Camp John Hay served primarily as a country club for the U.S. airmen and officers stationed at Clark Air Base. In addition to its kilometer-and-a-half altitude, it offered golf, tennis, swimming, bowling, American films, a wealth of PX goods and an ocean of beer. But mostly it offered an invigorating change of climate. Well-behaved Filipinos could also use certain sections of the carefully tended grounds as a public park.
It was almost dark when Quincy Durant stopped the Honda Prelude he had borrowed from Emily Cariaga at the camp gates and asked the MP on duty how to get to the post hospital. The MP handed Durant a map marked with a red X. As they drove on, Artie Wu asked, “Who're we?”
“Business associates,” Durant said.
At the post hospital an enlisted orderly steered Wu and Durant into a small office where a young uniformed Army doctor, wearing a captain's bars, sat with his feet on a desk, reading Time. He looked up at Durant, then at Wu and back at Durant.
“You the Durant who called?”
Durant nodded. “I'm Durant; he's Wu.”
The Captain put his
Time
on the desk, his feet on the floor and rose. “I'm Doctor Robbie. Let's go.”
Wu and Durant followed the Captain down a hall, a flight of metal stairs, and along a short basement corridor. The Captain used a key on a lock and tugged open a thick door. Wu and Durant felt a rush of cold air.
Captain Robbie reached around the door and switched on a light. Wu and Durant followed him into the room, Wu closing the door behind them. It was cold inside and the only furniture in the 9 X 12—foot refrigerated room were two gurneys. On one of them was a
man, naked except for a bath towel with Camp John Hay stitched across it in red letters. The towel covered the man's crotch. He had light brown skin, a handsome playboy face, and appeared to be about thirty. His throat had been cut. Captain Robbie lifted the towel to give Wu and Durant a glimpse of the man's crotch. “They got his balls too,” Captain Robbie said as he let the towel drop and turned to Durant. “Well?”

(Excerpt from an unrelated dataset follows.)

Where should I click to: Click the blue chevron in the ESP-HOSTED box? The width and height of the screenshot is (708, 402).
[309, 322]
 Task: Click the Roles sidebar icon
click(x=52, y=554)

“What was he wearing?” Durant said.
“Why?”
“When they cut off his balls did they take his pants down, off or what?”
Captain Robbie gave his head a small shake, as if he didn't understand Durant's questions. “They found him just like that, naked as a jaybird, at oh-three-hundred this morning down by a post beer joint that's called the Nineteenth Tee. His throat was cut and his balls were gone. No socks, no shoes, nothing. Just him. Buck naked and stone dead. You guys know him or not?”
Durant looked at Wu. “I'd say that was Ernie, wouldn't you?”

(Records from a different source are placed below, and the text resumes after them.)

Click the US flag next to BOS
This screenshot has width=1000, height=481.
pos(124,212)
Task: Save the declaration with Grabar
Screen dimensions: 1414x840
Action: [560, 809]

Wu nodded. “Poor old Ernie.”
Captain Robbie took a ballpoint pen and a small spiral notebook from a shirt pocket and clicked the pen into write. He opened the notebook and looked at Durant. “Ernie what?”
“Ernesto Pineda,” Durant said and spelled the surname slowly.
“He was what to you?”
“We did some business with him once,” Wu said. “We thought we were going to do a little more, but I guess we aren't.”
“I guess not,” Captain Robbie said. “Who's his next of kin?”
“The only kinfolk I ever heard him mention was a third cousin,” Durant said.
“Nobody closer?” Captain Robbie asked. “Wife, parents, brother, sister—even a niece or nephew?”
Durant shook his head regretfully. “That third cousin was the only one Ernie ever mentioned.”
The Captain shook his head and asked, “What's the cousin's name?”
“Ferdinand Marcos,” Durant said.
Captain Robbie's smooth young face wrinkled itself into lines of worry and disbelief. “Tell me you're kidding.”
Wu solemnly shook his great head from side to side.
Captain Robbie winced and turned to stare down at the exiled President's dead third cousin. “Goddamnit, Ernie, what a pain in the butt you've turned out to be.”